If you’re looking to work your upper body, enhance your posture, and strengthen your core in one move, you’ve come to the right place. I’m a fitness editor and marathon runner, and recently I added this simple exercise to my routine for a week. The move? A push-up to downward dog. Read on to find out what happened.

You should talk to a qualified professional if you are just starting out with exercise or if you are coming back after an injury or a long time away from working out. This is always a smart choice to make sure you stay safe.
How to do a push-up to downward dog
Also known as a plank to pike, this exercise combines two exercises: a push-up and a downward dog. It’s a compound exercise, which means it’s working multiple muscle groups at the same time.
Here’s how to do it:
- Start in a plank position, with your core engaged, your wrists underneath your shoulders, and a straight line from your head to your heels.
- Bend your elbows and lower your torso down towards the floor into a push-up.
- Push through your palms back into a plank, then raise your hips to the ceiling, pushing them up and back so you’re in a downward dog.
I’m guilty of not doing a lot of strength work, primarily because I just don’t have the time, so I added this simple move to my running routine, doing 20 reps before my run, and 20 reps when I get home. Two weeks later, here’s what I noticed:
I had to really focus on keeping my core engaged
When we talk about engaging your core, we mean really thinking about sucking your belly button into your spine, bracing your core as if you’re going to get punched. If your core isn’t engaged during this exercise, your hips will sag.
I noticed myself moving too fast during the initial repetitions of this exercise. The important thing is to perform each movement at a slow pace. When you lift your hips upward and backward into the downward dog position you should focus on pushing your hips toward the ceiling. This movement should create a stretching sensation along the back of your legs.
It worked on my stiff back
Like millions of Americans, I spend a lot of time sitting down, which isn’t great for my lower back or my posture. This move forces you to lengthen your spine, relieving tension from sitting or standing for too long. You’ll also be working on your shoulder joint mobility and upper back extension.
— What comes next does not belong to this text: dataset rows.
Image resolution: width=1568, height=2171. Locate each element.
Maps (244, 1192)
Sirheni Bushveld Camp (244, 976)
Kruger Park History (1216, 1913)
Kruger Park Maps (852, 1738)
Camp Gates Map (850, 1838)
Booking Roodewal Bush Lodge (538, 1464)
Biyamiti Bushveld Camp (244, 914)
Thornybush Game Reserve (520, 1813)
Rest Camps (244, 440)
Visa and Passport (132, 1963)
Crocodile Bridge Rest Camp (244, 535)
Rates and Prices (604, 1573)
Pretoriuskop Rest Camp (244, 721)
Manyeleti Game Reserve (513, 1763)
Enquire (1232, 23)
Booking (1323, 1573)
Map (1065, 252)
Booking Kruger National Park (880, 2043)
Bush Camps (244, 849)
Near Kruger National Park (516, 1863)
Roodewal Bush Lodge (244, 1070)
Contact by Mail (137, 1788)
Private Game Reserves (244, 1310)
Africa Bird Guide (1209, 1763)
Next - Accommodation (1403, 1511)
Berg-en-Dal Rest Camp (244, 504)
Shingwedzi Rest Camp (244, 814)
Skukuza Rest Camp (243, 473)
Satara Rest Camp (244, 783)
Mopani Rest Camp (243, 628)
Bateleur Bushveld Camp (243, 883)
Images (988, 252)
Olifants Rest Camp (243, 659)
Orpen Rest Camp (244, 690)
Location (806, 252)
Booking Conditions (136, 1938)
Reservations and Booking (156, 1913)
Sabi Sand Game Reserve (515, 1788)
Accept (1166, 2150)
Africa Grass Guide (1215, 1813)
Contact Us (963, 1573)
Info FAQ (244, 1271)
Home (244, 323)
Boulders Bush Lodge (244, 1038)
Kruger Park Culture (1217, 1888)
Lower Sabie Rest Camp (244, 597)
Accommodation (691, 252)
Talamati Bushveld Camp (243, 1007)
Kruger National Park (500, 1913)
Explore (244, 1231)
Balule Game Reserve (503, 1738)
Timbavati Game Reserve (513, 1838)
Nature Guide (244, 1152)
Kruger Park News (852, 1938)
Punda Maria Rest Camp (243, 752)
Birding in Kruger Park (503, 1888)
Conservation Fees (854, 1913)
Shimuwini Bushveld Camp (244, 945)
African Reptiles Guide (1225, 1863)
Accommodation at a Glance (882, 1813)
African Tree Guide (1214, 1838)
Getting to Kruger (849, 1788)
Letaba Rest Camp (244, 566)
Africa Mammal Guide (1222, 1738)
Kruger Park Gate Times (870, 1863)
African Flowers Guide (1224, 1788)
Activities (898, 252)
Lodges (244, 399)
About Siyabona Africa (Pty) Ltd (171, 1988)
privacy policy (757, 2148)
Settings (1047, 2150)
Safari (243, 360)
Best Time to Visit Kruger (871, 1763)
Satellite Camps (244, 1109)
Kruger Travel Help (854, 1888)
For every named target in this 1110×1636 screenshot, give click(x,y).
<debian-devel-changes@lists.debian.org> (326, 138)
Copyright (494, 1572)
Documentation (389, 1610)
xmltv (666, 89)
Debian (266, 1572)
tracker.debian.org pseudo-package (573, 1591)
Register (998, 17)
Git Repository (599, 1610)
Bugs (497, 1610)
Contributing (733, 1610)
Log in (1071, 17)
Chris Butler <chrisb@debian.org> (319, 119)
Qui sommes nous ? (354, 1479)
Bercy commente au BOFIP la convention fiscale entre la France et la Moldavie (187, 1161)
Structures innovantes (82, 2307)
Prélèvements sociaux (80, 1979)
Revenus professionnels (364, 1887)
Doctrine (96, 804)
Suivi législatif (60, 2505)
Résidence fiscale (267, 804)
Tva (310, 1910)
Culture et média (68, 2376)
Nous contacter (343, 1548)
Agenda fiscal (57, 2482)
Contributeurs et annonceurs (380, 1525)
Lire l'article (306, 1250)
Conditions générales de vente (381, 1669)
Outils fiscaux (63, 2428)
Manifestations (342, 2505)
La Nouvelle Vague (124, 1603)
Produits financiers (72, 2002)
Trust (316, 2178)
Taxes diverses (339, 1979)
After two weeks of practicing this exercise every day I noticed that I could actually focus on expanding my upper back and pulling my shoulder blades backward.
My upper body got a workout, too
To make this exercise harder, add a three-second pause at the bottom of the push-up and during the downward dog. This keeps your upper body muscles under tension for longer — a technique that adds more challenge and resistance during an exercise, which could help build muscle without lifting heavier weights.
After two weeks I saw no physical changes in my body. Building muscle takes much longer than that. However I did feel like I understood the movement better and could activate my core muscles more effectively during each repetition. Adding the downward dog pushup to my warm-up routine helped me focus on my running posture. I was able to engage my core and maintain an upright torso when I increased my speed. If you want a simple challenge during the holidays you should try this exercise. Begin with 8-10 repetitions and gradually increase from there.